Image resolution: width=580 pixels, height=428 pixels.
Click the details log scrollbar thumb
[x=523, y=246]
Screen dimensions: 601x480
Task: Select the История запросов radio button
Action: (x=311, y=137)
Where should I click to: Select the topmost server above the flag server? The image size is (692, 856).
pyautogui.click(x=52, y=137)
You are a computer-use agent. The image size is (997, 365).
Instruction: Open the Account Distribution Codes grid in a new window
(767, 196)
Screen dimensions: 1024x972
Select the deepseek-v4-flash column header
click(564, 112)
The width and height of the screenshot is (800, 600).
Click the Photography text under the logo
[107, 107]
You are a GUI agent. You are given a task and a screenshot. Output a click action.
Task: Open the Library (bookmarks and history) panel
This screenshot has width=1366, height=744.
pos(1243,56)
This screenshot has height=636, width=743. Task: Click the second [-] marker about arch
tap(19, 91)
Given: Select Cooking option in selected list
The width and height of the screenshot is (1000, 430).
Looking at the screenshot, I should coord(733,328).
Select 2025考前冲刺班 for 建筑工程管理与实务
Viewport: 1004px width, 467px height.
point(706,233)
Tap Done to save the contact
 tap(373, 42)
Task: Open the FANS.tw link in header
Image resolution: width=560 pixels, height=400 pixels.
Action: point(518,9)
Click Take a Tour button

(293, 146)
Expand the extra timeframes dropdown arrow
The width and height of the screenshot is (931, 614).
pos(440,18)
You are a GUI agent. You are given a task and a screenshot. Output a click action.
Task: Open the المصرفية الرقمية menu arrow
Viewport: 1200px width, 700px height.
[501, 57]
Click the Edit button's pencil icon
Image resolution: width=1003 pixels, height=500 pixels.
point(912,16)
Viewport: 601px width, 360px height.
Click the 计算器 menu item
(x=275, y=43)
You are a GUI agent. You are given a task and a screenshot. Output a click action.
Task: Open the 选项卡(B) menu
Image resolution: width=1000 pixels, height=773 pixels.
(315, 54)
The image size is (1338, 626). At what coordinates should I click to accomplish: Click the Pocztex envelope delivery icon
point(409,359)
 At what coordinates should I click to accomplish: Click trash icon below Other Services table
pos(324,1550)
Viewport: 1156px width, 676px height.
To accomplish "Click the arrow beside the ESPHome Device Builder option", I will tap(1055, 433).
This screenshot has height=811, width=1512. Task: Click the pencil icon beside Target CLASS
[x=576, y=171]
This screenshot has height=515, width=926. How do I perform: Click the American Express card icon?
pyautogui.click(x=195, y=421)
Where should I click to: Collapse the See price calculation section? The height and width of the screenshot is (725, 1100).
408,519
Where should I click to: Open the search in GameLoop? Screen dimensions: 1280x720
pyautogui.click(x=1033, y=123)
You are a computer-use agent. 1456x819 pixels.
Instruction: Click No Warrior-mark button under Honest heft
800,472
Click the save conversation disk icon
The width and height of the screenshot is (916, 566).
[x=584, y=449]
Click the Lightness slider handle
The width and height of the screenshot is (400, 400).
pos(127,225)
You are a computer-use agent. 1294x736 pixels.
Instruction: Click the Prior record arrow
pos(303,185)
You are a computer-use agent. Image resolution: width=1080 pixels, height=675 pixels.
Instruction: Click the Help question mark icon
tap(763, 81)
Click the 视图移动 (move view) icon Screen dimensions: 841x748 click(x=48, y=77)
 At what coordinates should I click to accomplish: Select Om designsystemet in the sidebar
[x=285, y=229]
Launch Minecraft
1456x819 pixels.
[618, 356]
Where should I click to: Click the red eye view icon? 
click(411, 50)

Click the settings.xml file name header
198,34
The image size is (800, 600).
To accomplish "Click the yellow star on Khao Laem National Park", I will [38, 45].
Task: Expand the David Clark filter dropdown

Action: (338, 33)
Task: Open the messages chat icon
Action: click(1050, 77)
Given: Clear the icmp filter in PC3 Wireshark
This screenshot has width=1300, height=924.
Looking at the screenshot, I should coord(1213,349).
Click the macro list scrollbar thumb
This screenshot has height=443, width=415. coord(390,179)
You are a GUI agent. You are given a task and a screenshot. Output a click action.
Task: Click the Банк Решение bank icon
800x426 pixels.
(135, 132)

=== What you have to do ===
Copy out the whole listing above, leaving each line exactly as it stands.

=== Task output ===
Image resolution: width=580 pixels, height=428 pixels.
Click the details log scrollbar thumb
[x=523, y=246]
Screen dimensions: 601x480
Task: Select the История запросов radio button
Action: (x=311, y=137)
Where should I click to: Select the topmost server above the flag server? The image size is (692, 856).
pyautogui.click(x=52, y=137)
You are a computer-use agent. The image size is (997, 365).
Instruction: Open the Account Distribution Codes grid in a new window
(767, 196)
Screen dimensions: 1024x972
Select the deepseek-v4-flash column header
click(564, 112)
The width and height of the screenshot is (800, 600).
Click the Photography text under the logo
[107, 107]
You are a GUI agent. You are given a task and a screenshot. Output a click action.
Task: Open the Library (bookmarks and history) panel
This screenshot has width=1366, height=744.
pos(1243,56)
This screenshot has height=636, width=743. Task: Click the second [-] marker about arch
tap(19, 91)
Given: Select Cooking option in selected list
The width and height of the screenshot is (1000, 430).
Looking at the screenshot, I should coord(733,328).
Select 2025考前冲刺班 for 建筑工程管理与实务
Viewport: 1004px width, 467px height.
point(706,233)
Tap Done to save the contact
 tap(373, 42)
Task: Open the FANS.tw link in header
Image resolution: width=560 pixels, height=400 pixels.
Action: point(518,9)
Click Take a Tour button

(293, 146)
Expand the extra timeframes dropdown arrow
The width and height of the screenshot is (931, 614).
pos(440,18)
You are a GUI agent. You are given a task and a screenshot. Output a click action.
Task: Open the المصرفية الرقمية menu arrow
Viewport: 1200px width, 700px height.
[501, 57]
Click the Edit button's pencil icon
Image resolution: width=1003 pixels, height=500 pixels.
point(912,16)
Viewport: 601px width, 360px height.
Click the 计算器 menu item
(x=275, y=43)
You are a GUI agent. You are given a task and a screenshot. Output a click action.
Task: Open the 选项卡(B) menu
Image resolution: width=1000 pixels, height=773 pixels.
(315, 54)
The image size is (1338, 626). At what coordinates should I click to accomplish: Click the Pocztex envelope delivery icon
point(409,359)
 At what coordinates should I click to accomplish: Click trash icon below Other Services table
pos(324,1550)
Viewport: 1156px width, 676px height.
To accomplish "Click the arrow beside the ESPHome Device Builder option", I will tap(1055, 433).
This screenshot has height=811, width=1512. Task: Click the pencil icon beside Target CLASS
[x=576, y=171]
This screenshot has height=515, width=926. How do I perform: Click the American Express card icon?
pyautogui.click(x=195, y=421)
Where should I click to: Collapse the See price calculation section? The height and width of the screenshot is (725, 1100).
408,519
Where should I click to: Open the search in GameLoop? Screen dimensions: 1280x720
pyautogui.click(x=1033, y=123)
You are a computer-use agent. 1456x819 pixels.
Instruction: Click No Warrior-mark button under Honest heft
800,472
Click the save conversation disk icon
The width and height of the screenshot is (916, 566).
[x=584, y=449]
Click the Lightness slider handle
The width and height of the screenshot is (400, 400).
pos(127,225)
You are a computer-use agent. 1294x736 pixels.
Instruction: Click the Prior record arrow
pos(303,185)
You are a computer-use agent. Image resolution: width=1080 pixels, height=675 pixels.
Instruction: Click the Help question mark icon
tap(763, 81)
Click the 视图移动 (move view) icon Screen dimensions: 841x748 click(x=48, y=77)
 At what coordinates should I click to accomplish: Select Om designsystemet in the sidebar
[x=285, y=229]
Launch Minecraft
1456x819 pixels.
[618, 356]
Where should I click to: Click the red eye view icon? 
click(411, 50)

Click the settings.xml file name header
198,34
The image size is (800, 600).
To accomplish "Click the yellow star on Khao Laem National Park", I will [38, 45].
Task: Expand the David Clark filter dropdown

Action: (338, 33)
Task: Open the messages chat icon
Action: click(1050, 77)
Given: Clear the icmp filter in PC3 Wireshark
This screenshot has width=1300, height=924.
Looking at the screenshot, I should coord(1213,349).
Click the macro list scrollbar thumb
This screenshot has height=443, width=415. coord(390,179)
You are a GUI agent. You are given a task and a screenshot. Output a click action.
Task: Click the Банк Решение bank icon
800x426 pixels.
(135, 132)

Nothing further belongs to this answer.